Он довольно учтиво заговорил со мной о подготовке к предстоящей выписке из лечебницы, так что мне не оставалось ничего другого кроме как соглашаться с ним, несмотря на значительные провалы в его памяти и полное забвение самых недавних событий. И все же я чувствовал, что было во всем этом что-то чудовищно неправильное и ненормальное, а в самом стоящем передо мной человеке, и в том, что он говорил — нечто ужасное, хотя уловить суть произошедшей перемены был просто не в состоянии. Я видел перед собой вполне здравомыслящего человека, но был ли он тем самым Эдвардом Дерби, которого я знал почти всю свою жизнь? Если же нет, то кто, или что это было — и где тогда был сам Эдвард? Следовало ли его выписывать из больницы, либо же, напротив, надо было еще крепче упрятать в ней — а может, его вовсе следовало стереть с лица земли? Был во всех его словах туманный намек на что-то злобное, сардоническое, тогда как глаза — совсем как у Айзенат — придавали особый, сбивающий с толку на-смешливый характер его словам о раннем освобождении, якобы ставшем «наградой за крайне жестокое заточение»! Одним словом, я чувствовал себя крайне неловко и определенно испытал облегчение, когда наконец покинул его палату.
Остаток того дня и весь следующий день я без конца обдумывал сложившуюся ситуацию. Что же все-таки случилось? Чей же рассудок проглядывал сквозь чужие глаза на лице Эдварда? Я не мог думать ни о чем другом, кроме как об этой мрачной, но одновременно зловещей загадке, и прервал эти раздумья лишь для того, чтобы заняться своей собственной работой. На следующее утро мне позвонили из больницы и сообщили, что изменений в состоянии выздоровевшего пациента не произошло, но уже к вечеру я сам оказался на грани нервного срыва, причем, как считают некоторые, именно это состояние в значительной степени повлияло на мое восприятие всех последовавших затем событий.

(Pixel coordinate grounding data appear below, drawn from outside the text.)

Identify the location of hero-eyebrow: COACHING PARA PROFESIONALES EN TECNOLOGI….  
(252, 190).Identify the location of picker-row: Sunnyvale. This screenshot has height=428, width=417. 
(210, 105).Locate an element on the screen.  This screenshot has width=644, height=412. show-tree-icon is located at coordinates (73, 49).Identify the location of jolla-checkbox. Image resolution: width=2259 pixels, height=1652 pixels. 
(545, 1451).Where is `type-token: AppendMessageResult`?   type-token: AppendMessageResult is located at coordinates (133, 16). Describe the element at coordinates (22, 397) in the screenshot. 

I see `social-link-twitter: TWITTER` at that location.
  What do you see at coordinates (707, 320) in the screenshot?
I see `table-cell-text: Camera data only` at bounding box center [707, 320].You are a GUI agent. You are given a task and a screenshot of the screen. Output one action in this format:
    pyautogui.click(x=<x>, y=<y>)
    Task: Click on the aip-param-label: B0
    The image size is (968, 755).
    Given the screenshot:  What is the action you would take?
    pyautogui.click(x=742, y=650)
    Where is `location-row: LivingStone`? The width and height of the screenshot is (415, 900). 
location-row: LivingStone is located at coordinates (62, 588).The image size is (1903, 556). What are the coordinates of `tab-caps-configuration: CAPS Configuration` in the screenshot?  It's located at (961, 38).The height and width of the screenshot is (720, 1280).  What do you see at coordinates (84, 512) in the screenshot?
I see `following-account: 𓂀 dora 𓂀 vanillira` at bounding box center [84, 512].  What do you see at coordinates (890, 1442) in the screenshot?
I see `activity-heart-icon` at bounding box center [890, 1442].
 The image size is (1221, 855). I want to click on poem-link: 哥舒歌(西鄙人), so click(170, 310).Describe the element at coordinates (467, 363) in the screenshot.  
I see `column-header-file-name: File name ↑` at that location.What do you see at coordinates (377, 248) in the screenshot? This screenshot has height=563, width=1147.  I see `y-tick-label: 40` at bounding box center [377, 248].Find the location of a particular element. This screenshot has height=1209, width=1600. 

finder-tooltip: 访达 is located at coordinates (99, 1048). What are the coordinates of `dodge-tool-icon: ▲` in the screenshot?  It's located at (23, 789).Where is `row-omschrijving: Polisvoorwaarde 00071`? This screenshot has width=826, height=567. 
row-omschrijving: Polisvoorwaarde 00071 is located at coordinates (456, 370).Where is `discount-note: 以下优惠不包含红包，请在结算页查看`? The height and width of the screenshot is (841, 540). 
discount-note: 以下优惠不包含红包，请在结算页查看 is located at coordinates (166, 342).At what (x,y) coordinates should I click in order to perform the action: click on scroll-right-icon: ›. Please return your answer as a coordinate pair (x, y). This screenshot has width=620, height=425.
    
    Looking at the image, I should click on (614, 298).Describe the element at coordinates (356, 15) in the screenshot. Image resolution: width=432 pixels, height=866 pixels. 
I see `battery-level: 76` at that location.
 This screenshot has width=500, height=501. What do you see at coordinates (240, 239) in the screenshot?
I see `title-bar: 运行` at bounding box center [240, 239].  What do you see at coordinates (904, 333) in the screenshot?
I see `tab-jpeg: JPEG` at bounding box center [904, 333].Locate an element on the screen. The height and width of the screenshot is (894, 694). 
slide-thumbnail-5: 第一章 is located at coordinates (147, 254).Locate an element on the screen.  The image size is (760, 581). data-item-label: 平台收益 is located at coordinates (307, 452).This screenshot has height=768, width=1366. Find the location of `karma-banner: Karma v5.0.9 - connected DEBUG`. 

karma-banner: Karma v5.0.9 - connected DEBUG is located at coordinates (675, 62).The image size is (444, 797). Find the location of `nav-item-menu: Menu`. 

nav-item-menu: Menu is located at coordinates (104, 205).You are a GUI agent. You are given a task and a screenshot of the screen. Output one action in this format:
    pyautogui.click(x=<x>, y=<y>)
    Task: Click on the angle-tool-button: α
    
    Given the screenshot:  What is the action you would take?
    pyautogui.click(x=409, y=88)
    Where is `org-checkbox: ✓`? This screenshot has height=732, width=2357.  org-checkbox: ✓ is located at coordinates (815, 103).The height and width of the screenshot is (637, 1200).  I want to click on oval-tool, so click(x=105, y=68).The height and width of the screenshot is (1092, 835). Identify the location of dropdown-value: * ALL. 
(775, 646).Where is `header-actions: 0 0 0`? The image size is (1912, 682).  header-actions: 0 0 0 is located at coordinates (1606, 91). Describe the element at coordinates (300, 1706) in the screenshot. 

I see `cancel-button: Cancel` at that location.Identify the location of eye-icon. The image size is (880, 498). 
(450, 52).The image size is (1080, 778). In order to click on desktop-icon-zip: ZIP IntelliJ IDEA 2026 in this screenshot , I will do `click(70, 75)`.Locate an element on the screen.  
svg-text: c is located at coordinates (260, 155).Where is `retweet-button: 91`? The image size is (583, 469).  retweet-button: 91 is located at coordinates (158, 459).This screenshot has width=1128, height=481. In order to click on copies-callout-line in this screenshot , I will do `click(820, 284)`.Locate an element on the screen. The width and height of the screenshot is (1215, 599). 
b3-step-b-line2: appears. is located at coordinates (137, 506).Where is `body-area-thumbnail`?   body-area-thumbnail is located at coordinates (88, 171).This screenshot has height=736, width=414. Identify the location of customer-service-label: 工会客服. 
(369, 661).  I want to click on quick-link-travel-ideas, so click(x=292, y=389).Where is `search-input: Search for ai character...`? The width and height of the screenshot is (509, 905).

Лично я не могу ничего сказать по этому поводу, но все равно склонен настаивать на том, что отнюдь не мое собственное безумие стало причиной всех последующих событий.
VII
Это случилось ночью — после того, второго тревожного вечера, — когда обнаженный, беспредельный ужас охватил меня и зажал мою душу в черных тисках паники, из которых невозможно было вырваться. Все началось с телефонного звонка, который прозвучал незадолго до полуночи. Кроме меня в доме все спали и я, полусонный, спустился в библиотеку к аппарату. Сняв трубку и спросив, кто звонит, я не услышал никакого ответа и уже хотел было положить ее на рычаг, когда мне показалось, что до моего слуха с другого конца провода донеслись какие-то слабые, едва уловимые звуки. Может, кто-то с громадным трудом пытался заговорить со мной? У меня создалось ощущение, что я слышу нелепо растянутые, булькающие звуки — «глюб… глюб… глюб», — которые странным образом наводили на мысль, что на самом деле все это не что иное, как нечленораздельные и совершенно неразборчивые, но все же человеческие слова.